昨夜のワインと湯船の余韻が体を重くしている。
ふと気配を感じ隣を見ると—
「……花音?」
豪奢なシルクケットを胸元まで引っ張った少女の横顔が朝靄のように漂っている。
長い睫毛が微かに動くたびに上質な香水の芳香が鼻腔をくすぐった。
完璧に計算された寝息を立てながら花音はうつ伏せの姿勢で枕を抱え込んでいる。
「どういうことだ……」
ヨシオが身じろぐとシーツが鳴った。
昨夜は確か一人で就寝したはずだ。廊下には執事が常に控えているはずだし……
「起きていますよ?」
澄んだ声が突然鼓膜を震わせた。
花音が瞼を開けると深紅の瞳がこちらを見据えている。
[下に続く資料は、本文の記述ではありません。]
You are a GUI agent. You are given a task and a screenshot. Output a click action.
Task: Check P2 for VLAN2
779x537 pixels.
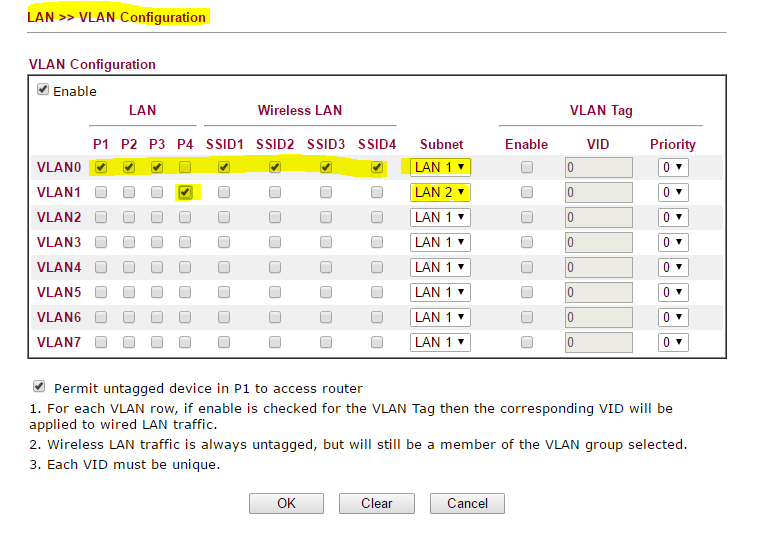pos(129,217)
その表情には眠気の兆候が全く無い。
「いつからここに?」
「二時間ほど前からでしょうか」
彼女は髪を耳に掛ける仕草一つにも品格がある。
「深夜番の使用人に頼んで鍵を開けてもらいました」
ヨシオの背中に冷たい汗が走る。
「法律違反だぞ」
「滞在中の特別措置ですわ」
花音の笑みが深まる。
「ご主人様が婚約者を伴わない訪問を許可したこと自体が非公式なのです」
彼女の指がヨシオの袖口を摘む。昨夜リィファの血痕があった場所だ。